The incredible amount of corn now grown in this country is not represented by the lovely ears of sweet corn you see on farmstands in late summer. It’s a less nutritious type of corn that’s used to fatten livestock to enormous levels, and it’s fattening us, too.
I’m a label-reader, but I was still shocked at how many products now have corn in them. Things you would never imagine.
I guess I was unaware of the extent to which corn products have infiltrated grocery store items because I tend to “shop around the sides” of a grocery store, avoiding premade products when possible and sticking to home-cooking for the most part. But most people don’t have the time for that, so they’re consuming incredible amounts of corn that’s being blamed for the big increase in obesity over the past 30 years.
I was particularly interested in the documentary’s report about an East Coast man who had gotten into the habit of drinking a 2-liter bottle of pop each day (pop is almost always sweetened with corn syrup instead of sugar now). He weighed 300 pounds. When he cut pop from his diet, he lost 100 pounds! But he still ended up diabetic.

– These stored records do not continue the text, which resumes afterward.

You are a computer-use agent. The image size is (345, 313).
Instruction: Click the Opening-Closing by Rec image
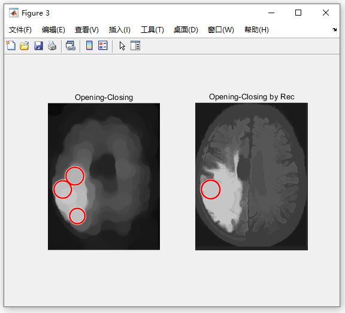[x=252, y=177]
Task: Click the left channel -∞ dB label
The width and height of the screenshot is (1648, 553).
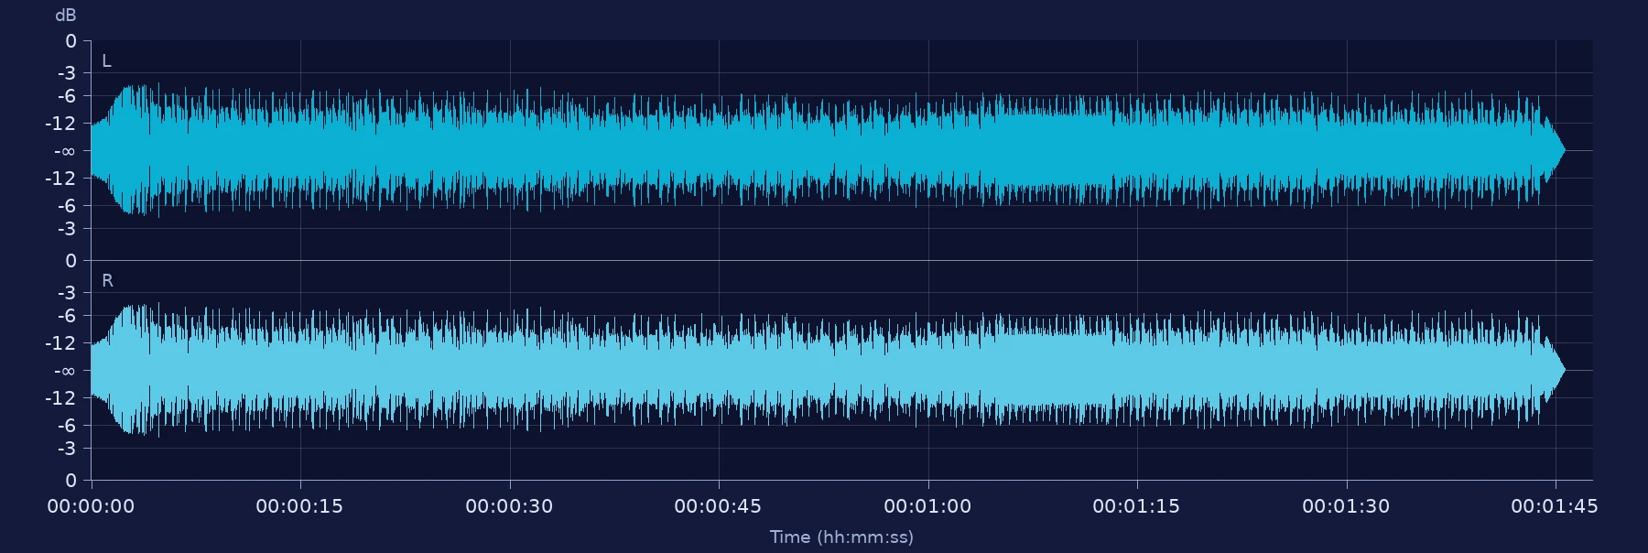Action: (x=64, y=151)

Our family never got into the habit of having pop on a daily basis, preferring water with meals. I’m sure glad we did that. It might also be the reason why most of us avoid pop entirely now, because our stomachs aren’t used to it.

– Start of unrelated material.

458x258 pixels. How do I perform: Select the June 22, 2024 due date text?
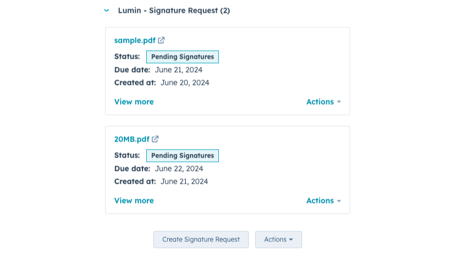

Corn syrup and other corn products are now found in many, many convenience foods and prepared dinners. I started checking the items in my pantry and found it in pretzels, my son’s very favorite snack food, so I went to Woodman’s and found a different brand of pretzels that doesn’t use corn syrup.

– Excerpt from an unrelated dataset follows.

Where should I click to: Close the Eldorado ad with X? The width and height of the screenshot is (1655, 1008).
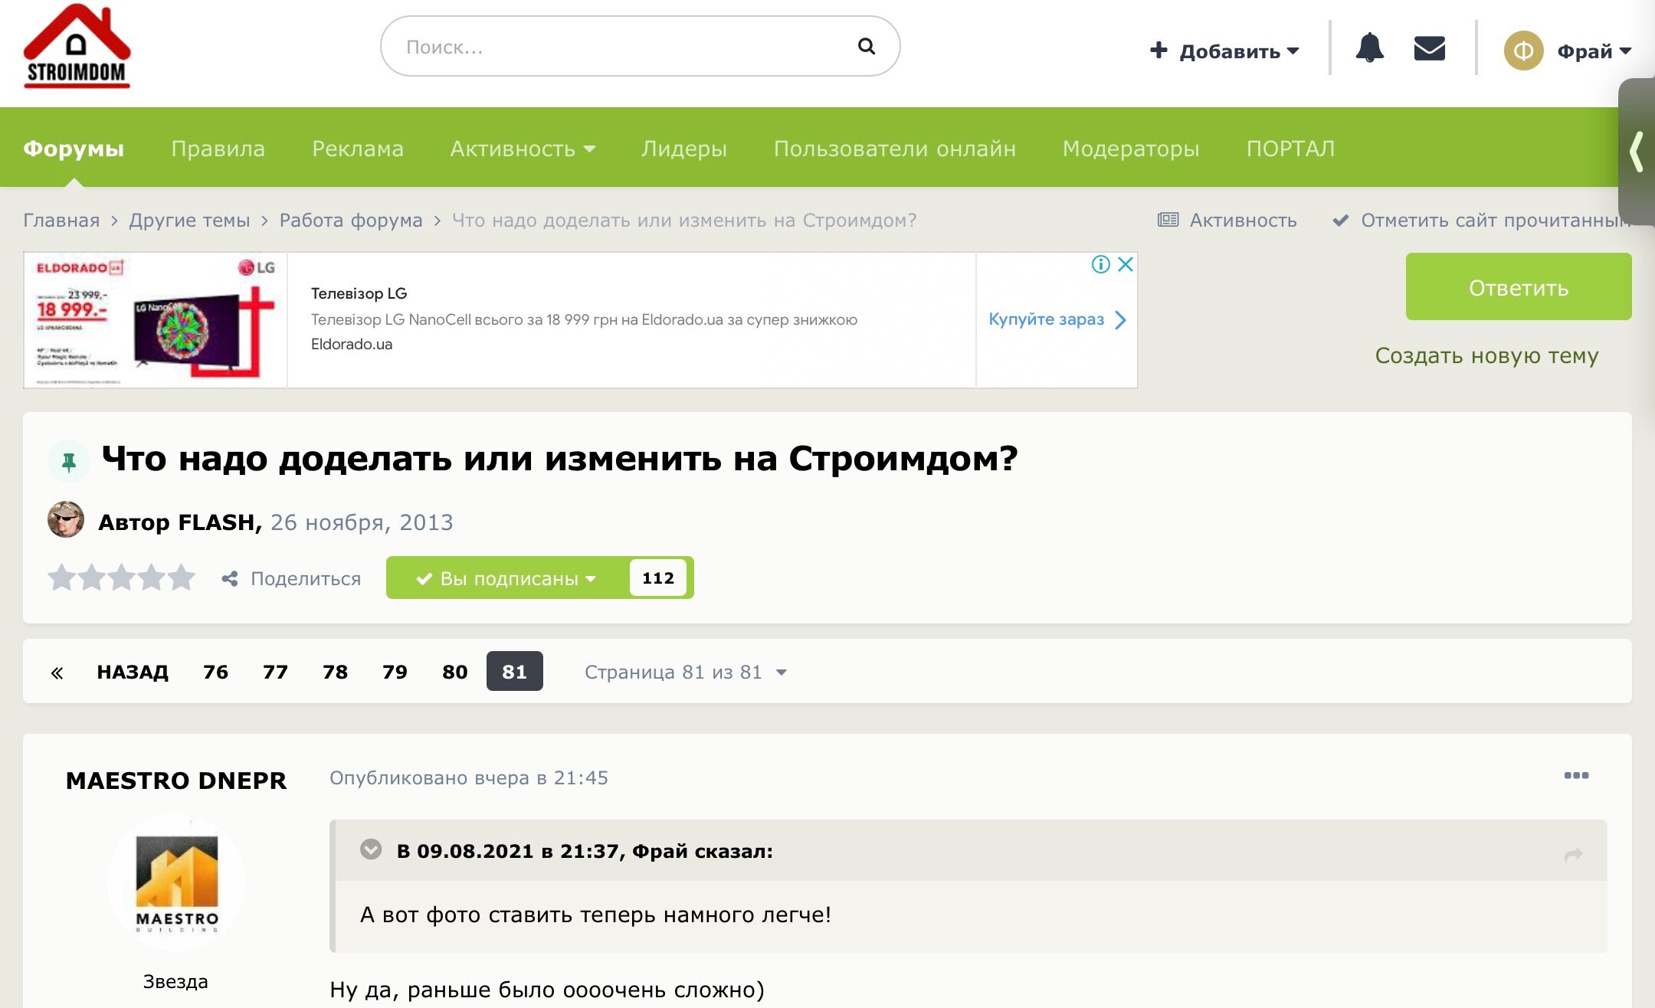pyautogui.click(x=1126, y=264)
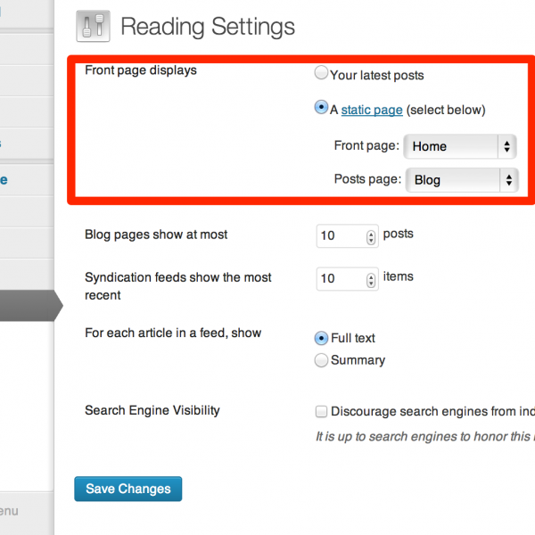Click the Collapse menu item in sidebar
The image size is (535, 535).
coord(9,511)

While there, I searched the pop aisle and only found a few products without corn syrup, including Pepsi Throwback, which is made with sugar like Pepsi used to be made. The pop I bought today cost a lot more than pop made with corn products, but that’s not surprising. One of the reasons corn became very popular as an ingredient is that it’s so much cheaper than sugar. I’ve decided that I’d rather pay to avoid the corn now than pay later with health issues. Besides, buying expensive pop means the one person in our household who drinks pop for a treat will have to cut back.
“Food Inc.” deserves its own review, but I’ll save that for another time. You’ll find a lot to think about in both documentaries, but try “King Corn” first. It’s more personal, and we all enjoyed it a lot.